Moïra. Des yeux verrons qui vivaient de l'autre côté d'Aberfoyle. Une amie avec qui elle aimait à faire des promenades le long du Loch Lomond quand Puck revenait en vacances de Poudlard. Une amie qui était devenue plus que ça l'été dernier, quand elles s'étaient baignées à Milarrochy, et s'étaient embrassées. Elles ne s'étaient alors pratiquement plus quittée, se retrouvant tous les jours pour une raison ou une autre. Aller au cinéma revoir Carrie (Puck adorait sentir Moïra toute tremblante se serrer contre elle), aller prendre un thé sur la terrasse du pub en face de la Rivière Forth, prendre le bus ensemble et passer des journées entière à Stirling, ou parfois même, à Glasgow. En Septembre, elles s'étaient écrit quotidiennement. Les lettres de Moïra s'étaient éparpillées dans toutes les affaires de Puck. Il y en avait eu une d'Octobre dans la poche d'une de ses robes de sorciers. Une de la deuxième semaine de Novembre dans sa valise. Une de Décembre, juste avant les vacances, sur sa table de chevet. Elle était partout, faisait littéralement partie d'elle. A Noël, Moïra avait même été invitée chez les Maclachlans. Si Moïra avait peur de parler de leur relation à ses parents, Puck n'avait pas douté que sa propre famille s'y ferait rapidement. En effet après une surprise passagère, ses frère s'étaient remis à la chambrer comme avant, dieu merci. Mais au fil des mois, Moïra avait répondu de moins en moins souvent, avait écrit de moins en moins ouvertement. Elle ne faisait presque plus mention de ses sentiments, se contentant de raconter ses semaines comme à un journal intime. En revenant en Juillet, Puck s'était préparée à ce que Moïra lui demande de rester amies... et fût incroyablement soulagée de la retrouver aussi douce et tendre qu'avant, aussi bien dans le bus d'Aberfoyle que sur les marches de pierres des sentiers du Loch. Jusqu'à la fin août, la veille du départ de Puck à Poudard...
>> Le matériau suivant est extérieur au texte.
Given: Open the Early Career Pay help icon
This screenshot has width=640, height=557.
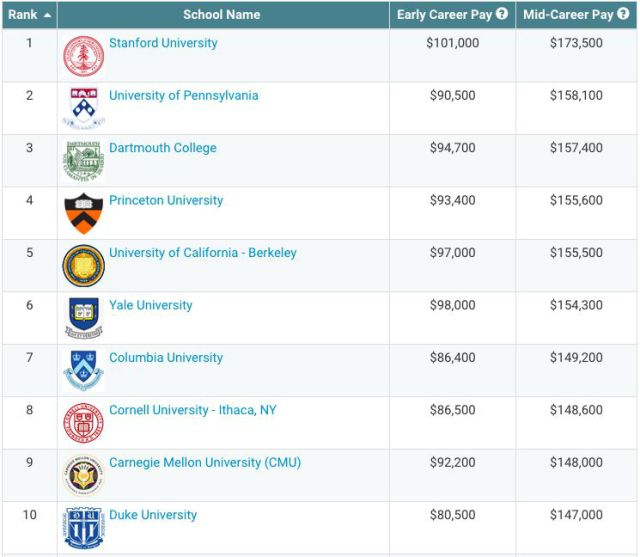Looking at the screenshot, I should click(502, 14).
"Elle ne veut plus de relations à longues distances..." finit par répondre Puck à Ruth.
"Oublie-la... Elle ne sait pas ce qu'elle perd." lui dit son amie en lui serrant la main.
"Et il y a pleins d'autres filles à Poudlard. On ne sait jamais. Et elles, elles connaissent le Quidditch!"Puck parvint à sourire et se laissa prendre au jeu.
"Une fille qui s'y connait en Quidditch! Pour un peu qu'elle soit rousse, je l'épouse!"